Problems to solve.
**A)** In the passage on menstrual products, condense the paragraph beginning "Menstrual cups have been around" into a bulleted list that keeps its main facts.
**B)** Write the next part of the passage on menstrual products, picking up after its final sentence.

Women have been creating solutions to menstruation for centuries. Often, we in modern times turn our noses up at such options—especially internal options—claiming it is unsanitary and unsafe. For the record, commercial tampons are not sterilized. What you can make with your own hands (or get someone else to make), as long as it is washed thoroughly between uses and changed frequently enough, should not cause any more problems than a commercial, bleached, dioxin-laced tampon.
Homemade tampons can be made from a simple cloth, rolled or folded to the correct size, and inserted like a non-applicator tampon.
Another option is to knit or crochet tampons out of absorbent thread or yarn. This way, the absorbency can be controlled by the size and materials used and you can have plenty on hand with very little cost. A simple Internet search will yield instructions on how to make them.
Menstrual cups have been around since at least the 1960s, though they have a rather underground following. Approved by the FDA, versions of them have been used by women in the Peace Corp, missionaries, and those seeking alternatives to conventional commercial products, whether from an aversion to how they are produced, what is in them, or just wanting to save money. Unlike commercial tampons, menstrual cups are not linked to Toxic Shock Syndrome, since they do not create small tears in vaginal tissue for bacteria to enter in and multiply and create toxins.
Menstrual cups generally have a learning curve, so if the first month doesn’t go great, give it at least another month to get the right techniques down for your body. It is a good idea for the woman who is going to use it in an emergency/prepper situation to have a few trial runs with it so she is clear on what she is doing. There are groups online that one can join to discuss particular issues one might have in using menstrual cups. Many women who try the menstrual cup find that they love it and declare that they will never go back to tampons and pads.
At this time, there is a disposable version of the menstrual cups that goes by the name Instead. This cup is not a good example of the “classic” menstrual cups, in that it is shaped differently and fits much higher in the vagina than do the other cups. However, Instead can be a good bug-out bag option. The Instead cup is inserted and worn much like a diaphragm and can be worn up to twelve hours before it needs to be removed and discarded. Some women rinse and reuse this product, though that is not recommended by the company.

Stored data.
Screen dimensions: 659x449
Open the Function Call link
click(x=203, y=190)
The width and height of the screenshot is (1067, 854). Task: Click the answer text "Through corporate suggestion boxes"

Numbered answers.
**A)**
- Menstrual cups date back to at least the 1960s but have a fairly underground following.
- They are approved by the FDA.
- Versions of them have been used by women in the Peace Corp, missionaries, and others seeking alternatives to conventional commercial products. Those users objected to how the products are made or what is in them, or wanted to save money.
- Unlike commercial tampons, they are not linked to Toxic Shock Syndrome. They do not create small tears in vaginal tissue where bacteria can enter, multiply and produce toxins.

**B)**
Long-Term Reliable Cups
The “classic” menstrual cups look much like a tapered shot glass with a stem at the bottom for easy removal. This type of menstrual cup lasts up to ten years. This stem can be cut to whatever size is comfortable for the woman. The first cups were made of latex, but now many of them are made of medical grade silicone. Depending on the brand, there are usually two sizes available, and what size is needed depends largely on whether or not the woman has been pregnant before. Menstrual cups can be left in for up to twelve hours, depending on flow. They should be washed at least daily with hot soapy water, and rinsed with water between uses.
Brands to look for are Keeper, Diva Cup, and Moon Cup. Depending on flow, some women may need some pad backup protection. Cloth pantiliners are a great addition to a bug-out bag with a menstrual cup.
Along with stocking up on commercial menstrual products, there are many alternative options for women to keep in mind as they prep for dealing with their periods. Many of these options serve dual purposes, which is a key thing to keep in mind when prepping a bug-out bag. All of these options would be likely candidates for bartering, as this is an issue all women of childbearing age have to deal with and might not have thought about even if they were prepping. So, toss a few extra items into your stash. You never know who you might run into that might need and greatly appreciate your help and your preparedness for this aspect of life.